In the elevator, I felt like I was entering a science fiction film and would walk onto the third floor and be in the future. The door opened with another “shoooo,” and I stepped onto the third floor. I walked off the elevator I thought I was actually in the future. The room was a vibrant, happy white – if white can, in fact, be happy. There was a couch in the middle of the room, a bright orange the shade of Ernie’s skin - Ernie from Sesame Street, naturally. On my way over to the couch, I caught a peek of the bathroom. The sink was clear, so that it gave the illusion of water freely floating in the air. I sat down on the Ernie orange couch and looked up at the giant television on the wall that constantly plays commercials for hair products where stylists use the product to mess someone’s hair up so they look like they just rolled out of bed, or massage glop into a woman’s hair and pull her hair up so that her layers fan out on top of her head like a peacock. Instead of the usual white table and plastic chairs for the manicure stations, there were cozy benches with tall backs for a more intimate French manicure. Giant light bulbs shaped like teardrops fell from the ceiling and hang, suspended, over tables where women get manicures.

Angie, my hairstylist – yes, I do mean my hairstylist, you get to claim them when you call – waved to me and told me to take a seat in her chair while she walked a client downstairs. The chairs were the same movable ones as downstairs, and I plopped down in front of the mirror. Next to the mirror I could see out a window and look at downtown Sylvania’s rooftops. The day was gloomy and gray. I looked at my reflection and tried to think of what I wanted to do with my hair. On a non-haircut day, my hair hung lifelessly, dragging my face down and making me look gloomy, like a winter day with no snow, and no sun. My face looked just like Toledo, Ohio in January. February, too.
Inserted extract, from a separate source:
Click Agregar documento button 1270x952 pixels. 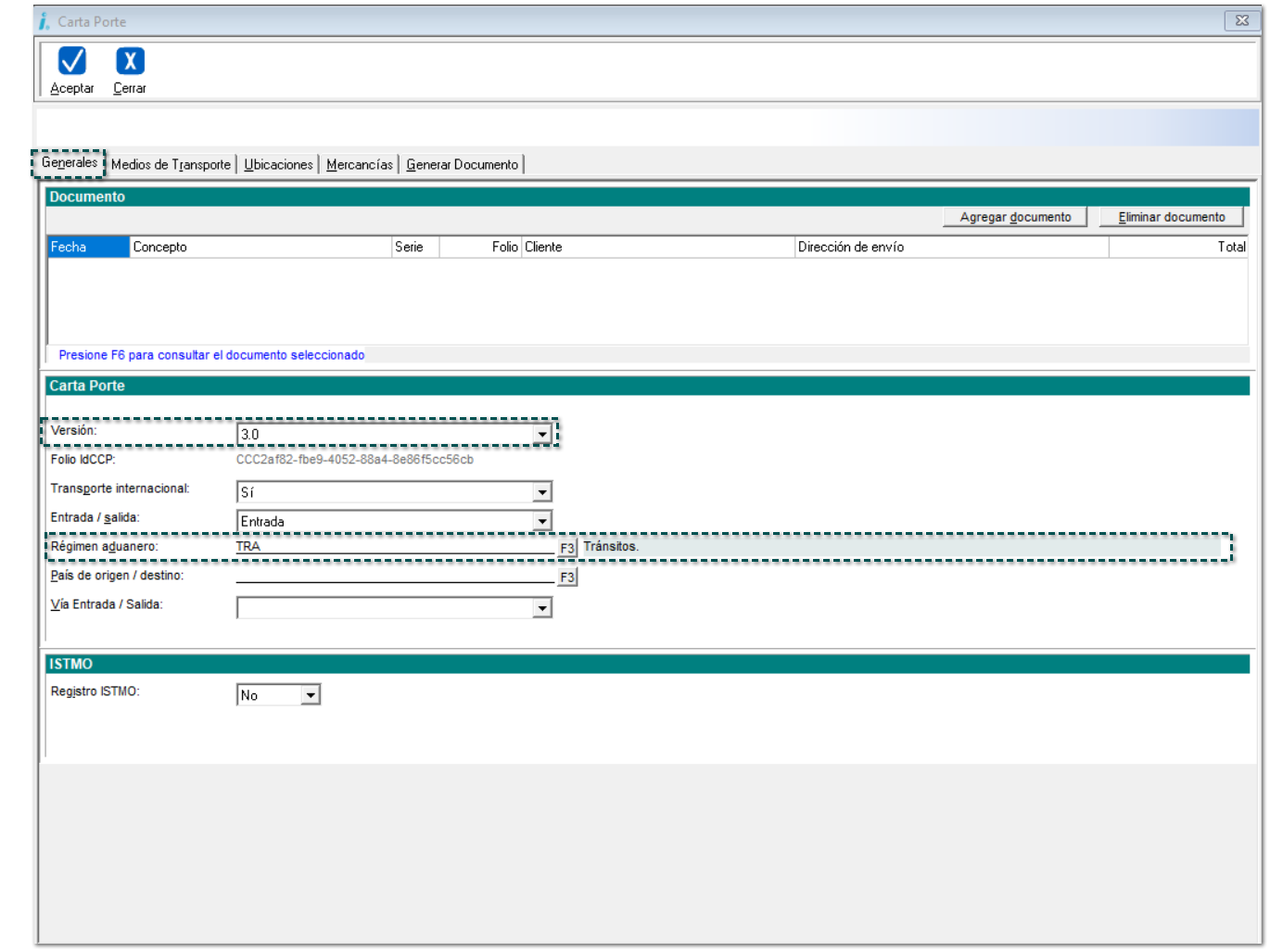(x=1015, y=217)
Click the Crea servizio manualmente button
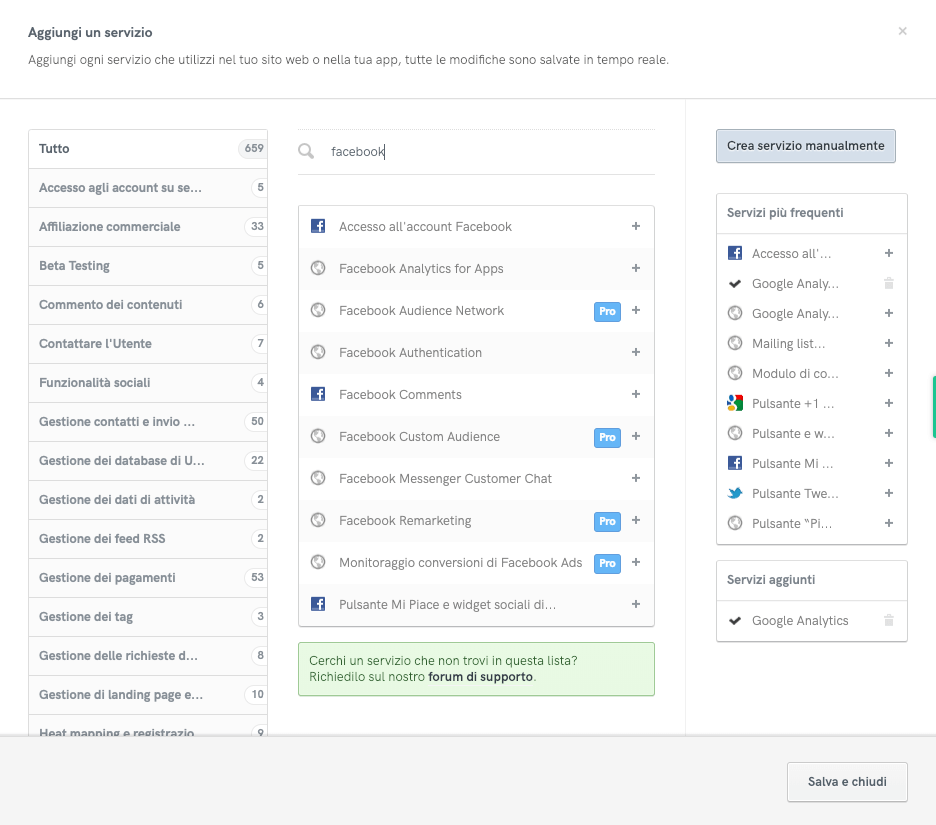 click(805, 145)
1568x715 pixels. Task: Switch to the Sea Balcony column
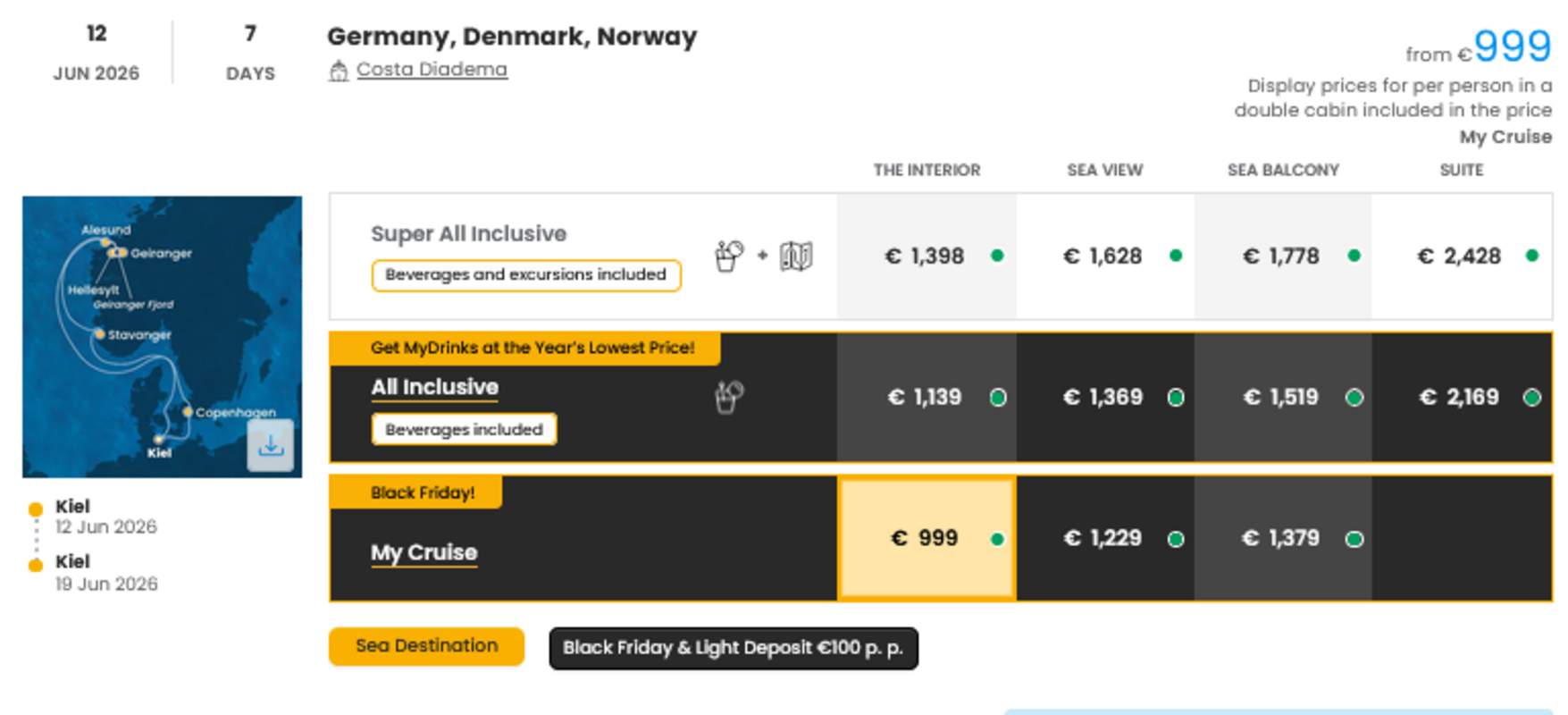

I wanted a happier haircut, like the first day of spring, when the tulips nudged their way through the dirt and popped through with a cheery, “Hello, Toledo. Did you miss me? Of course you did.”

Angie emerged from the elevator. Her hair was always short, but somehow, always different. One time, her hair would be a little longer, and slightly curly. Today, her bangs were cut at an angle across her forehead, and her color was a shimmering shade of blonde. I was always impressed by the number of variations she could create on the bob. She was in her late twenties, with a piercing below her lip. The staff was allowed to wear casual clothes, so Angie was wearing blue jeans, a gray t-shirt, and a sparkly, silver belt that matched her silver watch. She smiled as she walked over. “Well, hello, Miss Mackenzie. How are you?”

As she talked, she immediately started playing with my hair, fluffing it up so she could see where the layers fell. “So, what are we doing today?”

“Well, I like the length, but it’s just kind of blah right now. I think it’s also because it’s February. I just want something fun.”

“Any ideas?”

“Nope, whatever you think will look good.” I had this theory on haircuts. Hairstylists go to school and learn how to cut people’s hair according to the shape of the person’s head. They also spend every day cutting people’s hair, seeing what works and what doesn’t. So long as my hairstylist isn’t one who willingly lets people walk out the door with a mullet, they are more trustworthy than I am at selecting a hairstyle. Angie clapped her hands and smiled. “Oh, yay, I get to play.”

She led me over to the sinks, which stood in a row at the back of the room. I sat down and leaned back, and as I rested my head on the sink ledge, Angie leaned over. “Is the sink down low enough? The sinks actually move now instead of the chairs.”

Staring up at the ceiling, I missed the poster that hung on the wall on the second floor across from the sinks. It was a poster of leading actresses of black and white movies, most of whom I didn’t recognize. One was in a Tarzan movie, a few others in Charlie’s Angels films. Barbara Streisand was on there five times. Each woman had a bouffant or some other hairstyle that pouffed up. At the bottom of the poster it said, “Make it BIG!” I always thought it a very friendly tribute to hairstyles of days gone by in a place so futuristic.

And everything was futuristic; the whole room even smelled like the future. Well, of the future hairstyles yet to be created. There was the smell of fancy shampoo, the smell of freshly cut hair, and the inescapable smell of hair products used to make the hair do things it will only do for a trained professional.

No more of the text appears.